摘要：【目的】研究灰葡萄孢菌（Botrytis cinerea）基因组中T-DNA插入位点的整合模式特征。【方法】利用农杆菌（Agrobactirium tumfacience）介导法构建灰葡萄孢菌T-DNA插入突变体库。利用热不对称交错PCR（TAIL-PCR）技术对转化子中T-DNA的旁侧序列进行扩增和克隆，对获得的旁侧序列进行比对分析。【结果】T-DNA插入在灰葡萄孢菌基因组非编码区的占69%，插入在外显子的占30%。T-DNA在插入的过程中发生了碱基缺失、增加等重组现象，其中左边界（left border，LB）整合到基因组碱基缺失较少，有的保持完整，而右边界（right border，RB）及其近邻的T-DNA区域缺失碱基较多。T-DNA的插入位点还发现有额外的序列插入。【结论】对灰葡萄孢菌中插入T-DNA的整合模式的分析为开展该菌的功能基因组学奠定了基础。
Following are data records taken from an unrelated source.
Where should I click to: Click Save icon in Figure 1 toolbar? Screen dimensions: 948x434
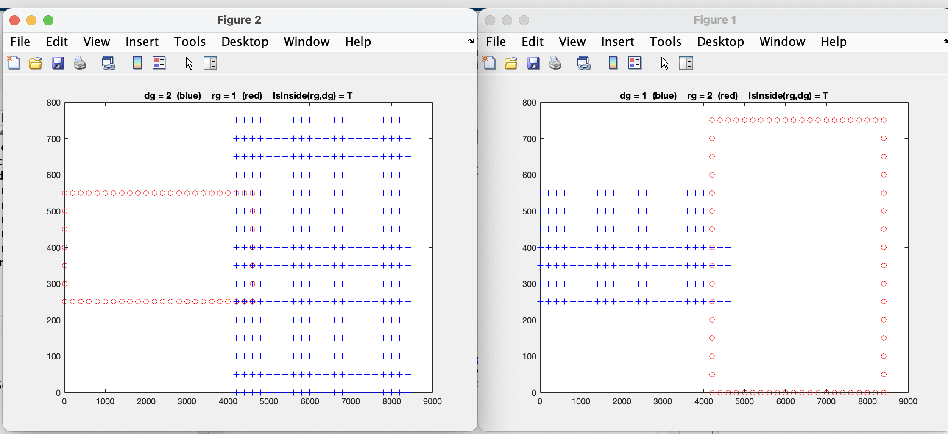pyautogui.click(x=533, y=63)
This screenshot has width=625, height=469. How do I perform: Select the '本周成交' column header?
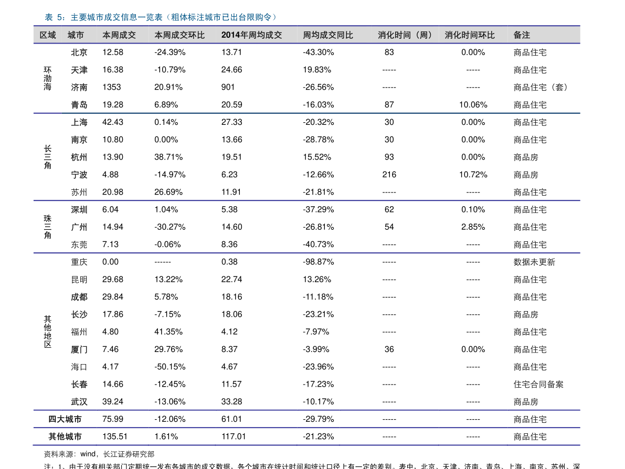click(119, 35)
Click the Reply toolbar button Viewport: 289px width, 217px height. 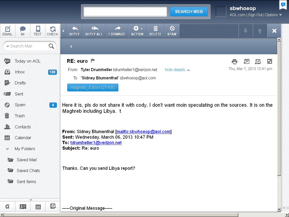pos(74,31)
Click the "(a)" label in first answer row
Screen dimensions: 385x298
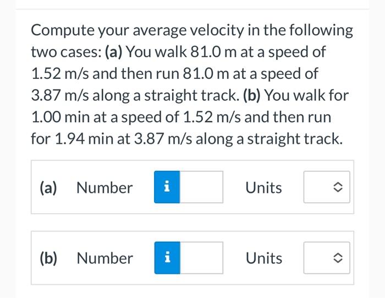pyautogui.click(x=48, y=188)

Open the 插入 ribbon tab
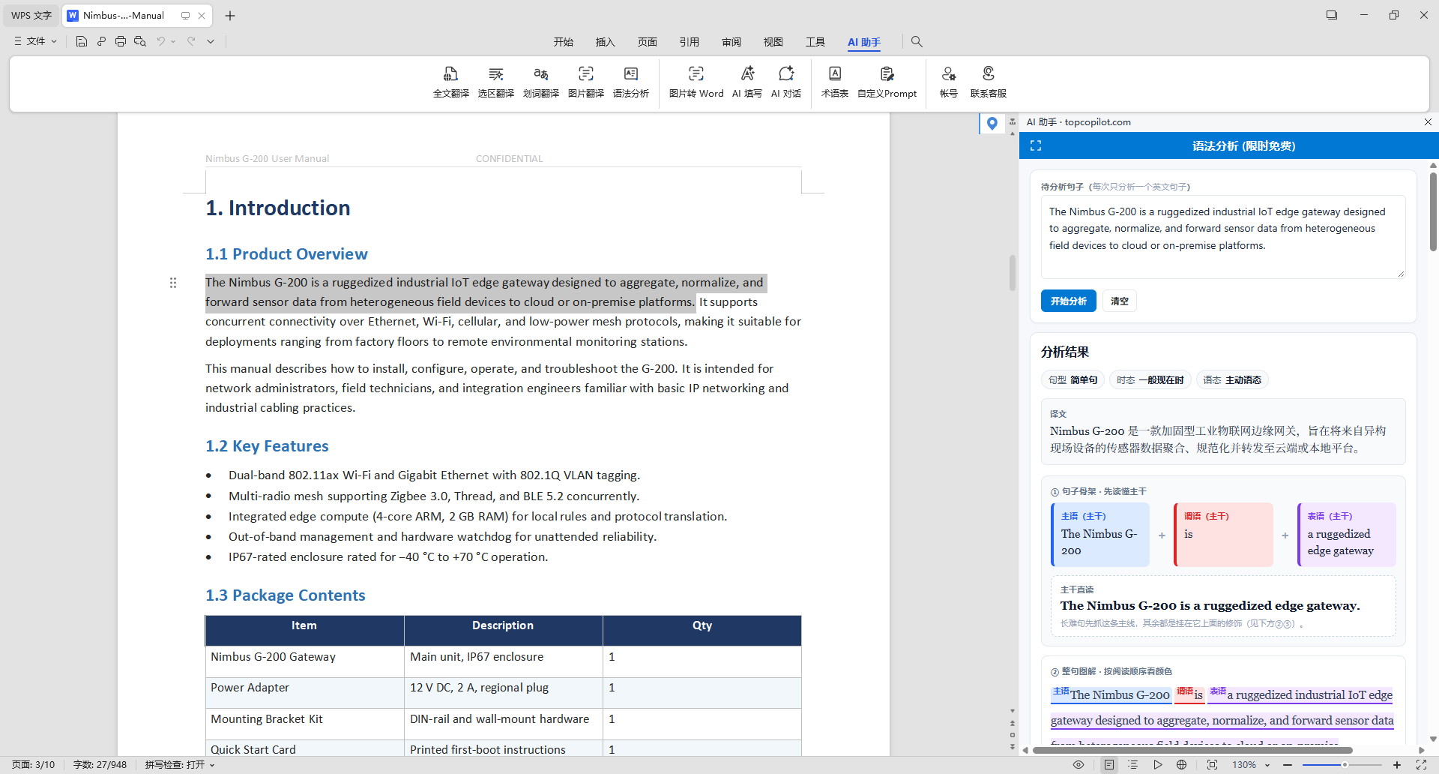point(605,42)
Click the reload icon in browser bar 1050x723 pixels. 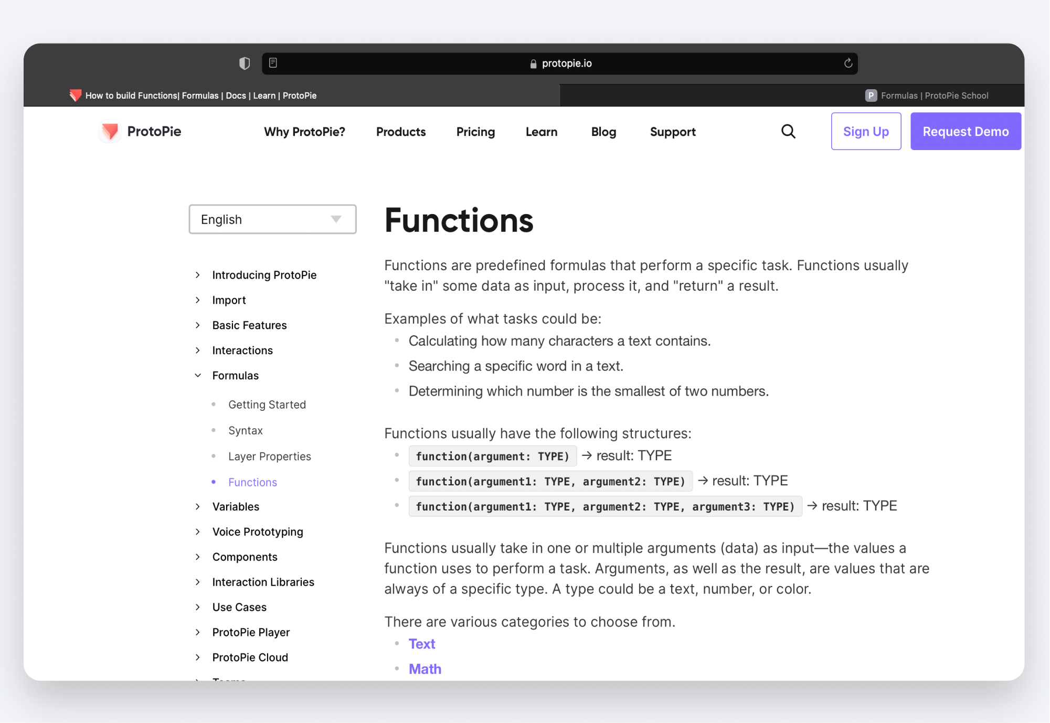tap(848, 63)
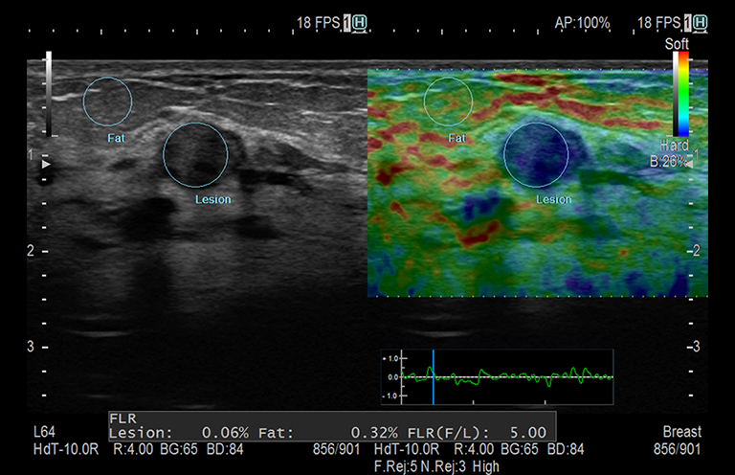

Analysis of T-DNA integration pattern in Botrytis cinerea genome

Abstract: Objective] To analyze the T-DNA integration pattern in the genome of grey mold Botrytis cinerea. Methods] T-DNA (Transfer DNA) inserted mutant library of Botrytis cinerea was created by Agrobactirium tumfacience mediated transformation. By using TAIL-PCR (Thermal asymmetric interlaced polymerase chain reaction), we amplified and cloned the chromosomal regions flanking T-DNA insertions. The obtained T-DNA flanking sequences were subjected to alignment with standard T-DNA border sequence for identification and analysis of integration. Results] Up to 69% T-DNA inserted at noncoding regions and 30% inserted at exons. Recombination including deletion or addition of bases in T-DNA region was observed. The right borders of the T-DNA were frequently truncated, and by contrast the left borders were less prone to degradation and appeared to have been inserted in a relatively integrated manner. Extra sequence additions also occurred in T-DNA integration sites. Conclusion] Analysis of T-DNA integration pattern in B. cinerea genome will stimulate the functional genomics study of this fungus.